I am trying to think of examples of successful future proofing. Where someone figured out what was coming and built something ready for it. Do you know any examples?

If I simply focus on connectivity: What will arrive after the current wifi and cat9 and fiber optic I now have? It could be 5g with many repeaters. Even if that is accurate is there anything I can do today to help that? How would I get ready for 5g?

Stewart Brand promotes the idea of the building that learns. You can’t predict what it will be used for, therefore you can’t pre-build stuff anticipating its future use. But you can construct a building, a working space, a living space that is easy to adapt to new uses. It learns rather than predicts.

So my new approach should not be to build in anticipations. Rather I should build in changeability; to make it as easy as possible to retrofit, to remodel, to re-work. Figure there will be the need to add stuff, or move things and make it easier to do so. In that respect installing pipes or wires or brackets are hindrances rather than helps.
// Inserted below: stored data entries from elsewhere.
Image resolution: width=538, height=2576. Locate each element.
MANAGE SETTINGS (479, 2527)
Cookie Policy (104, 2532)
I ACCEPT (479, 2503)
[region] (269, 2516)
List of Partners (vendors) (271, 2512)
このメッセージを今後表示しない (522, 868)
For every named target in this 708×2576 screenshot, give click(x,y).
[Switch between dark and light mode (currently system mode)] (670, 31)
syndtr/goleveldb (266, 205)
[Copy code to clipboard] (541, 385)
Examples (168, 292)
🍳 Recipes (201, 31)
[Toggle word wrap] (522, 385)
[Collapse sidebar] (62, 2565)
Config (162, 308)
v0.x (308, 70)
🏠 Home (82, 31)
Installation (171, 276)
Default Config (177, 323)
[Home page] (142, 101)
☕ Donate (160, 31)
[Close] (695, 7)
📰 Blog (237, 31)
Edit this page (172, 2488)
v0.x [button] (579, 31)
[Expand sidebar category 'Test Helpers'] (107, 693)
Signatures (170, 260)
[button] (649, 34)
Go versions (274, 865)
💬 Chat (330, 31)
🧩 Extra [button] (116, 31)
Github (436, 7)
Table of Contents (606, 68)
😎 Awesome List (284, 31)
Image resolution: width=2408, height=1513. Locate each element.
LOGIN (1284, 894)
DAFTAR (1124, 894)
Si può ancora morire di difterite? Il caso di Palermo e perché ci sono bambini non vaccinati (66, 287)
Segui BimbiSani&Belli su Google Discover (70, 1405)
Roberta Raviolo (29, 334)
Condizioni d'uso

I’ve learned to do this with purchasing tech. I no longer purchase any device or machinery based on my expectation of what I might use it for in the future. Like, I’ll get lots of storage, or RAM, or pixels because I will need X in the future. I have learned that my prediction rarely works out, because I usually want/need something different than what I thought. Maybe speed turns out to be more important than storage, or screen size more important than resolution. So, now when I am shopping for tech — whether computers, cars, appliances, tools — I buy for my immediate needs.

That realization led me to another epiphany: I buy stuff only at the last minute. Since tech is always improving, it makes no sense to buy anything before you need it. Don’t get anything that is on an improvement curve before you are going to use it day by day. Get it five minutes before you need it.

So my stance is reduced to this: Wait for the tech and the future to arrive, and then adapt and commit as necessary. Consider this Just-in-Timing, rather than Future Proofing.